7:19 – I just got the call. It was a recorded message from Amy. It basically said (not direct quote, but my best shot):
Tonight at 7 pm I hosted a live town hall meeting to discuss health care with Dr. Denis Cortese, CEO of the Mayo Clinic in Rochester, and Mary Wakefield, the highest ranking nurse in the federal government. I am sorry that you were unable to join in this discussion. However, I am posting meeting in it’s entirety on my website: klobuchar.senate.gov. Thank you for participating in this important discussion.
As for the nature of the 14 questions Klobuchar took, even the liberal Minnesota Independent isn’t buying the notion that they originated organically from those attendees lucky enough to get the promised call from Klobuchar:
U.S. Sen. Amy Klobuchar promised “I’m not going to be rationing health care” but she rationed out 14 question-asking opportunities among more than 10,000 callers during her tele-town hall on health care reform Sunday. Her staff wouldn’t let the St. Paul Pioneer Press see exactly how the tele-death panels that chose the lucky questioners operated, but you can hear the results for yourself via The UpTake.

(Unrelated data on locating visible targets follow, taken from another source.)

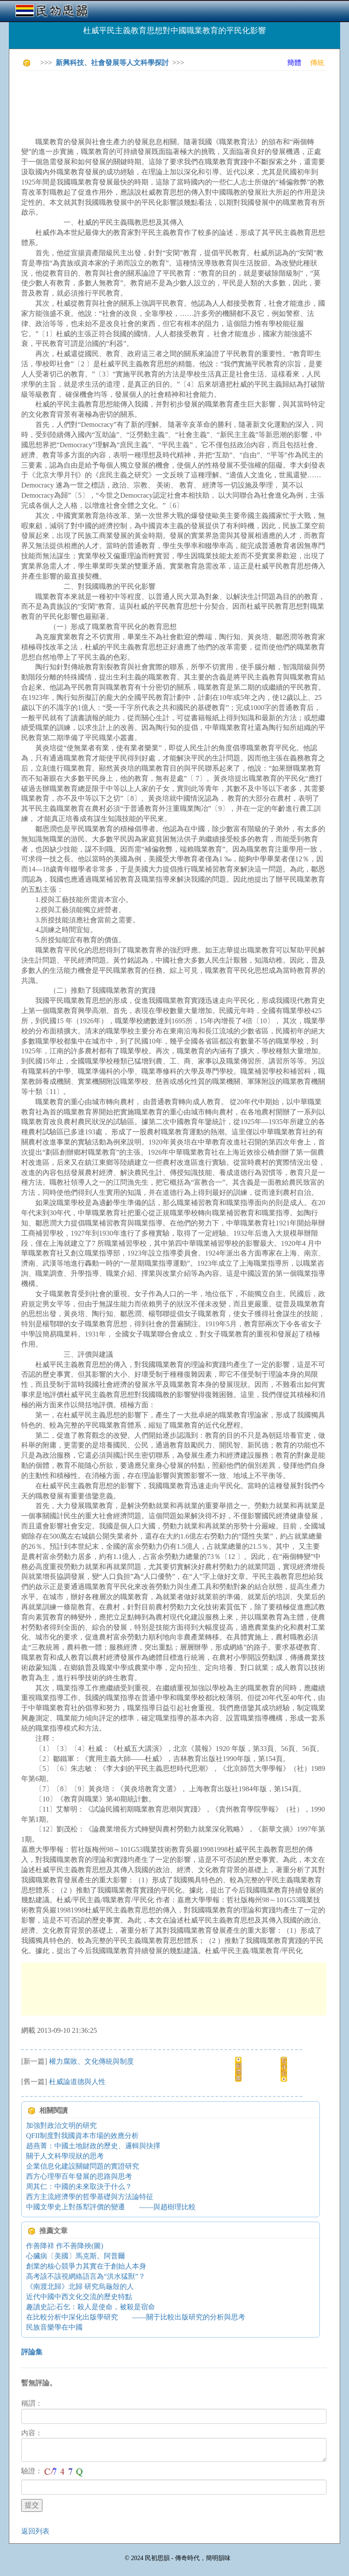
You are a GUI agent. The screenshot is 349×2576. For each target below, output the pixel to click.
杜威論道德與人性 (77, 2081)
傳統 (317, 62)
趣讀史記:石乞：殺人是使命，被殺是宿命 (90, 2307)
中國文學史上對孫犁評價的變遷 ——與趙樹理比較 (111, 2207)
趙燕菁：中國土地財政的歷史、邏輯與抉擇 (93, 2146)
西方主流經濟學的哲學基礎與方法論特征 (89, 2196)
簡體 (294, 62)
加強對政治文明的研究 (61, 2125)
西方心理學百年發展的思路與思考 (79, 2176)
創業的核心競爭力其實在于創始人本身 (86, 2266)
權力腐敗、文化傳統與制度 (91, 2061)
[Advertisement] (182, 97)
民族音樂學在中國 (54, 2327)
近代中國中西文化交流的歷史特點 (79, 2296)
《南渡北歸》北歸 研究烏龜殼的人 (80, 2286)
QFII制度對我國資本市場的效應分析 (82, 2135)
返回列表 (35, 2531)
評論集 (31, 2352)
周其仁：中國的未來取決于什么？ (79, 2186)
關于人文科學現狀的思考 (65, 2156)
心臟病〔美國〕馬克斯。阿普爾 (75, 2256)
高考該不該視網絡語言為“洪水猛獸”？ (85, 2276)
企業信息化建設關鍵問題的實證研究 (82, 2166)
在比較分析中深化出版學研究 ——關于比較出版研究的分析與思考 (135, 2317)
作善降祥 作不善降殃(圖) (64, 2246)
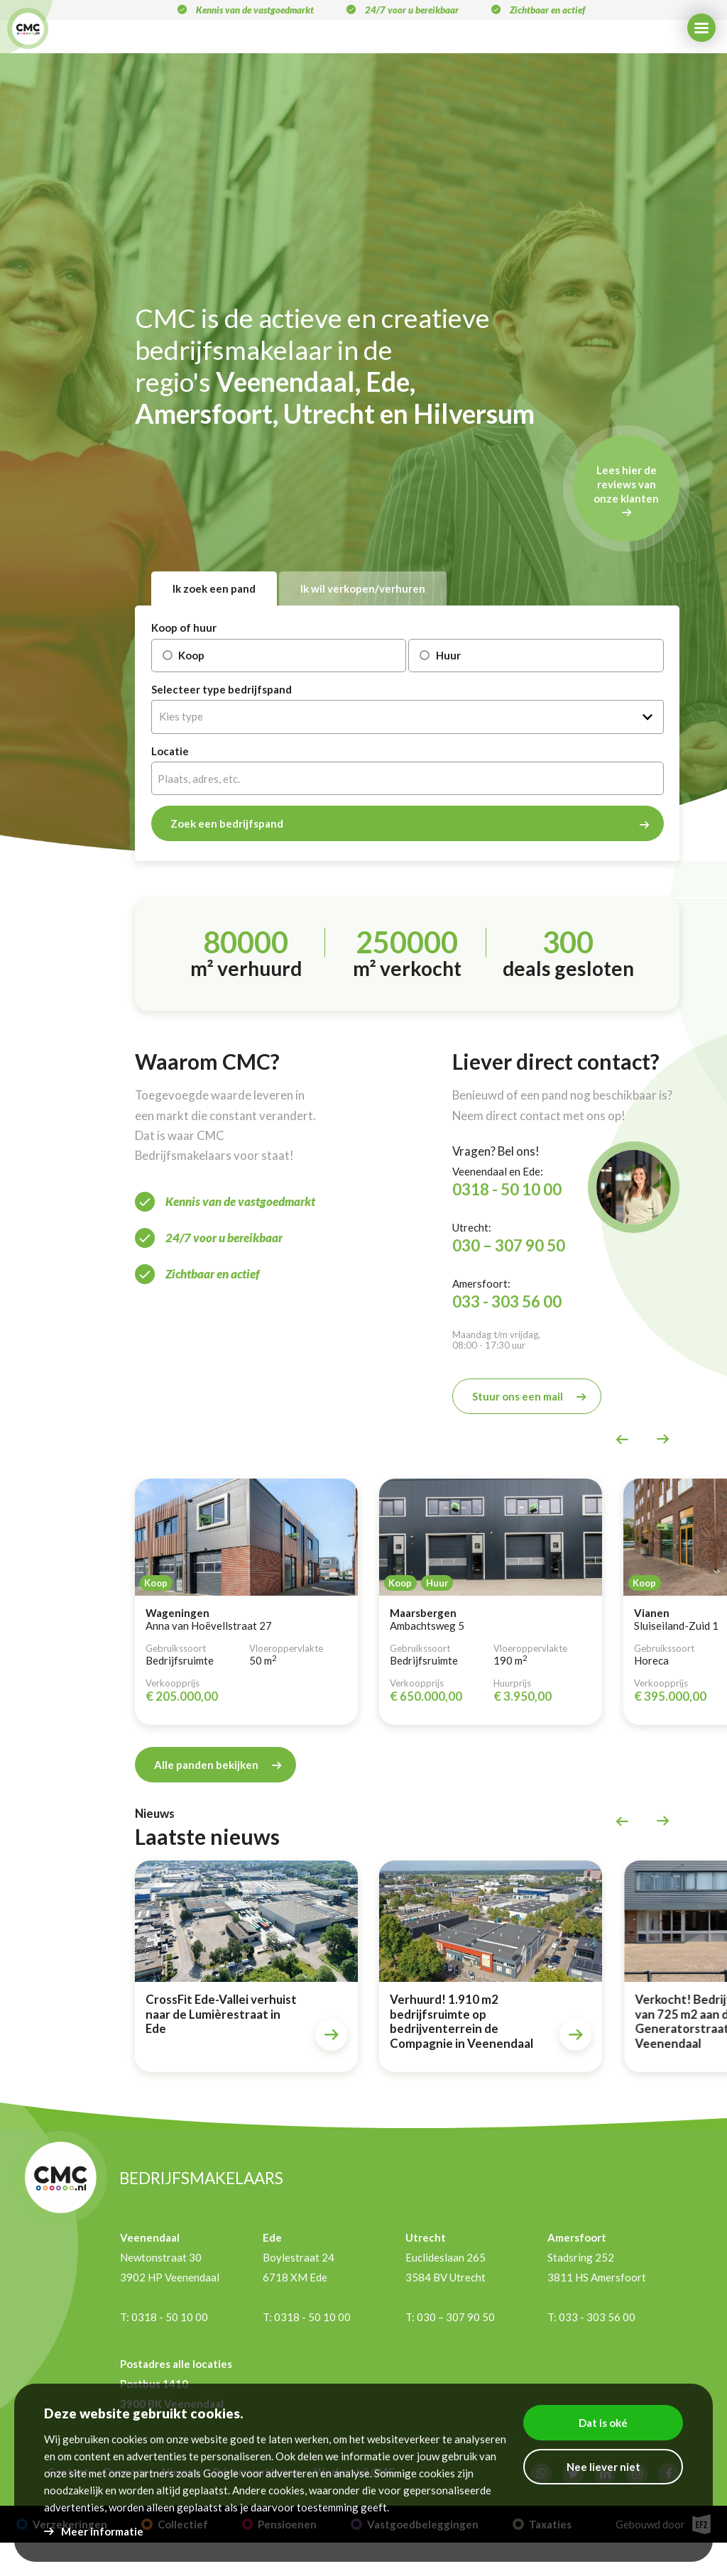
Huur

In other words, Klobuchar hid behind a telephone, hand-picked the questioners to give the illusion of fairness, and excluded a significant number of people who wanted to hold Klobuchar accountable for her representation of Minnesota in the Senate. She then pronounced herself and her policy direction vindicated. It’s easy to do accountability when you can create your own constituency and ignore the rest of the state. I wonder whether Klobuchar will continue to hide in her bunker for the entirety of her term, or if she will find the courage to venture out in public when she needs cash to run for re-election.
Update: Mitch Berg would like to get confirmation that anyone else was on the line at all.